For the anthology I also had my photo taken by a professional for the first time, which was funny! He could tell I didn't like my photo being taken, but was great at getting me to relax and smile!

Bold golden light, a day’s walk away, shines down on Coney’s sight, the liquid bay. A fleeting moment, a candle in the window, blurring with the flurry of snow.

Remember the last big frost? The photo; Our smiling faces, chubby cheeks, sliding down the icy dunes on a Tesco bag. Like all the others, no one can forget, the possibilities of a magical morning.

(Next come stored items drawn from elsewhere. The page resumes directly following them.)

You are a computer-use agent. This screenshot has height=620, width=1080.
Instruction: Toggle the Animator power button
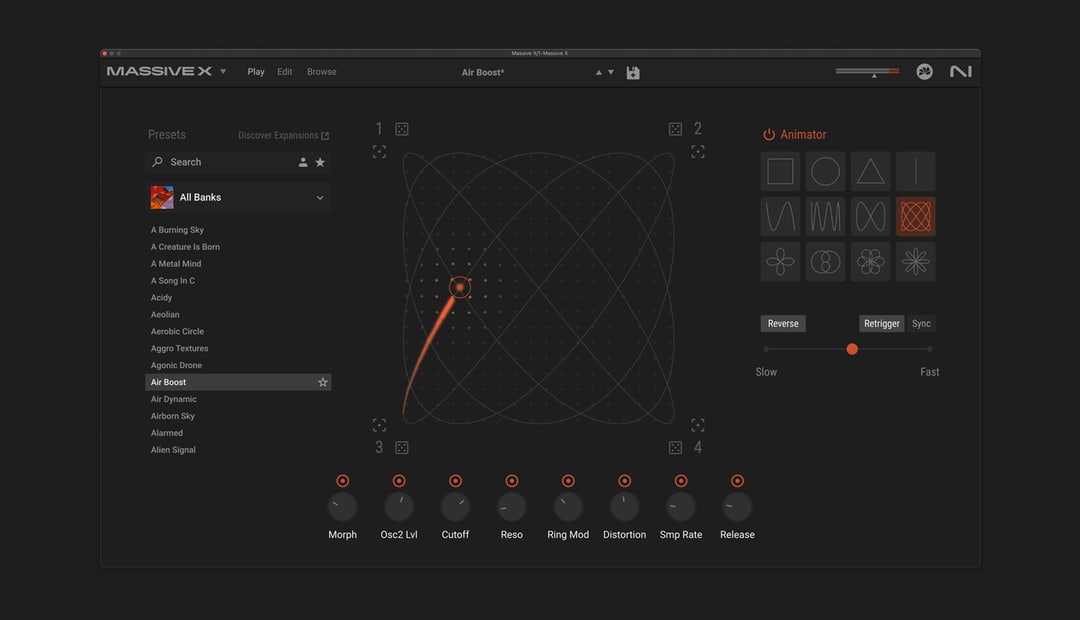[769, 135]
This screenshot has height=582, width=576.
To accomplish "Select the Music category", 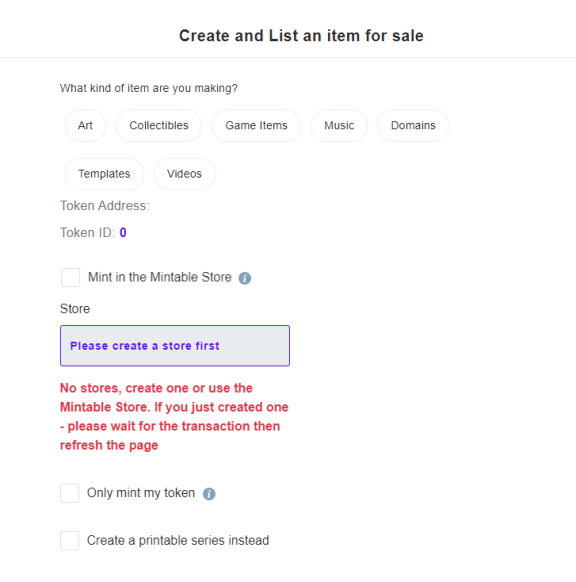I will pyautogui.click(x=339, y=125).
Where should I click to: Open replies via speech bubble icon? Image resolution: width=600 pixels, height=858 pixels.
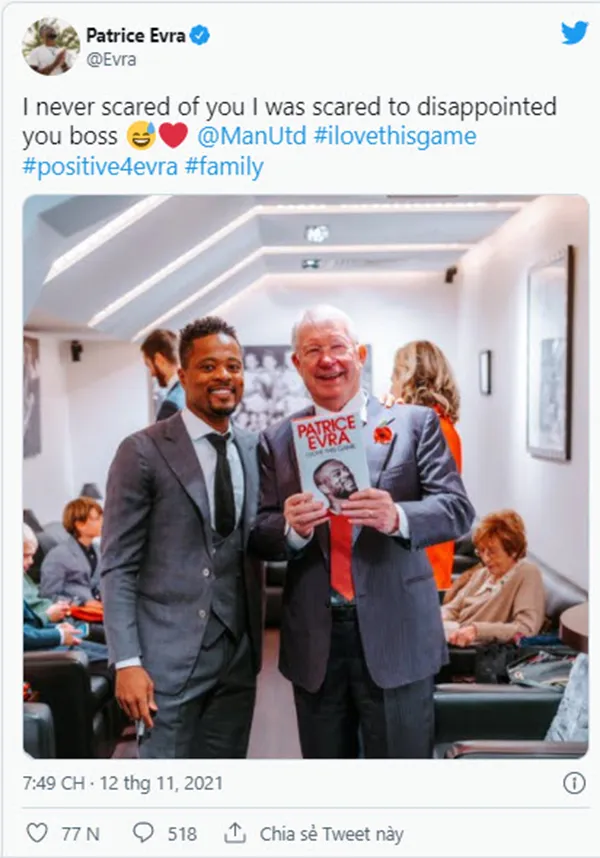[x=143, y=833]
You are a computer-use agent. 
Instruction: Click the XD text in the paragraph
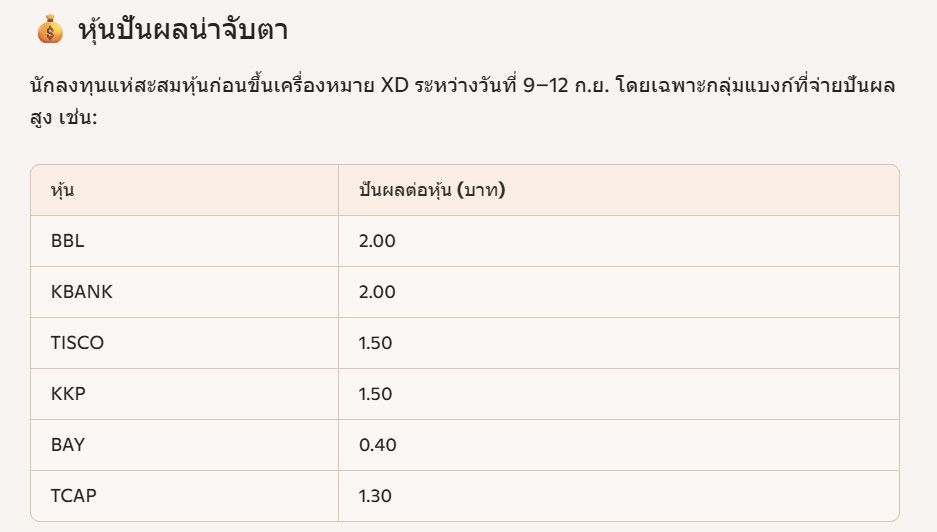tap(394, 85)
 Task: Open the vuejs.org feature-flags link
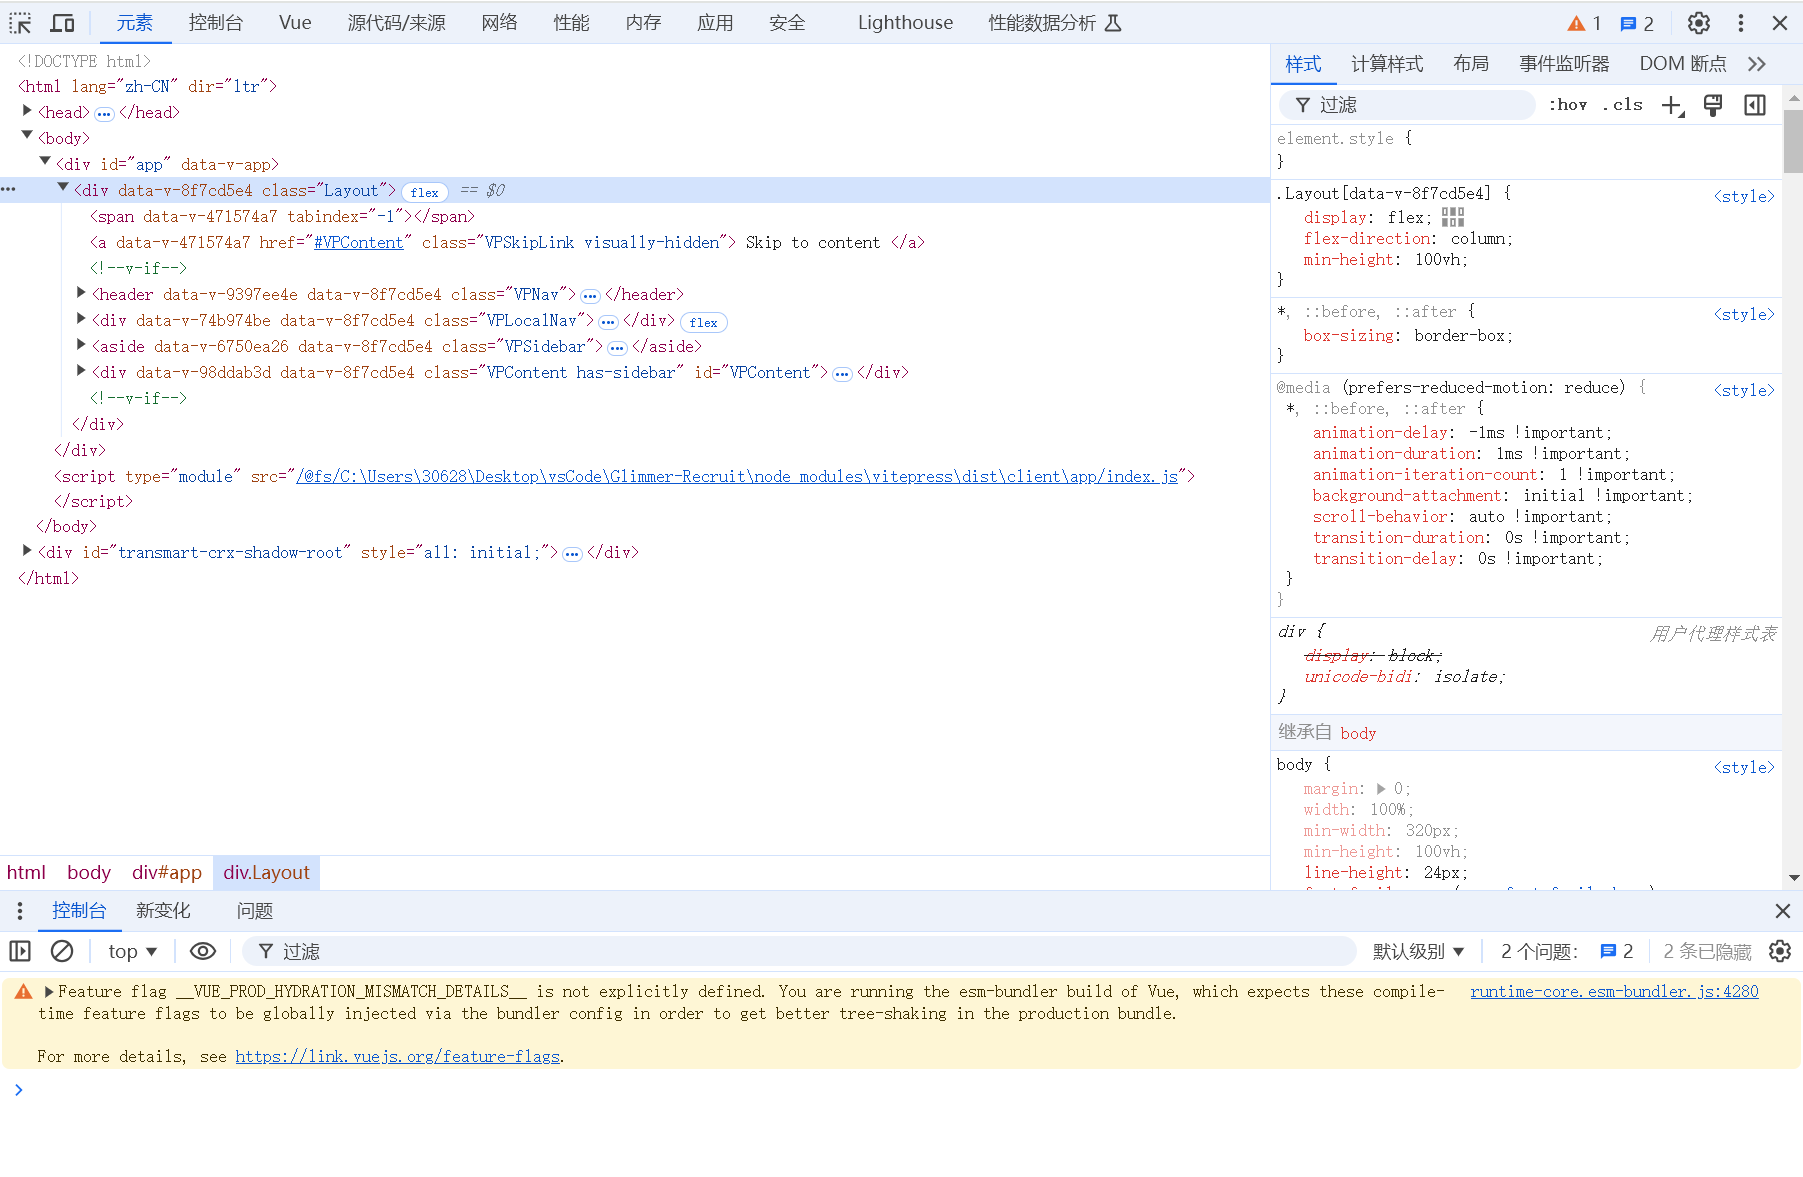pos(397,1056)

I like to imagine, Queen Maeve’s grave was more than mountain tomb, It’s a living breathing monolith. the energy of a goddess. A warrior queen who ruled all the Connacht. Her reign bearing down on all of us. Blue blood running down from Knocknarea.

We’re pilgrims, carrying stones up the mountain, to lay on our mother’s grave. Standing on centuries of a worn narrative, reaching my hand out upon the hilltop, I feel as though I am touching the woven fibres of the cloths of heaven.

So many have passed through here before me, I’m not sure how many will after me. The town of my childhood is lost, lost to immigration, empty wallets and closed factories. Now, the only way to survive is to leave. Turning your back on the Atlantic, the sea. We can only hope that one day our sails will carry us back, to the surf at Strandhill, Enniscrone, Mullaghmore, Rosses Point, Lissadell, Aughris, Easkey.

We forget that we were once a part of it all, each grain of sand on a dune, rocks covering a tomb, froth on the crest of a wave. The pull of the water is the sound of my deep heart's core.

Sligo is mountains, rivers, forests, seas and lakes all at once. The rain, relentless, drenching, blanketing us for weeks at a time, but gifting us with green. Trees reaching for the heavens, slick moss on every surface, sage, and jade, and fir surrounding us.

There is nothing like it. All the beauty of nature rushing towards your eyes. Lookout, out to Innisfree, where peace comes dropping slow. Now to Beezie’s where we only left sixty years ago.

I grew up under Ben Bulben’s watching eye, and crab fished on Lisadell shores. Ran under the oak and spruce in Slishwood, looked for fairy forts in Ransboro.

So, no matter how far away, my heart will always yearn for Sligo shores, the great yawning woods and the rushing rapids of Garavogue.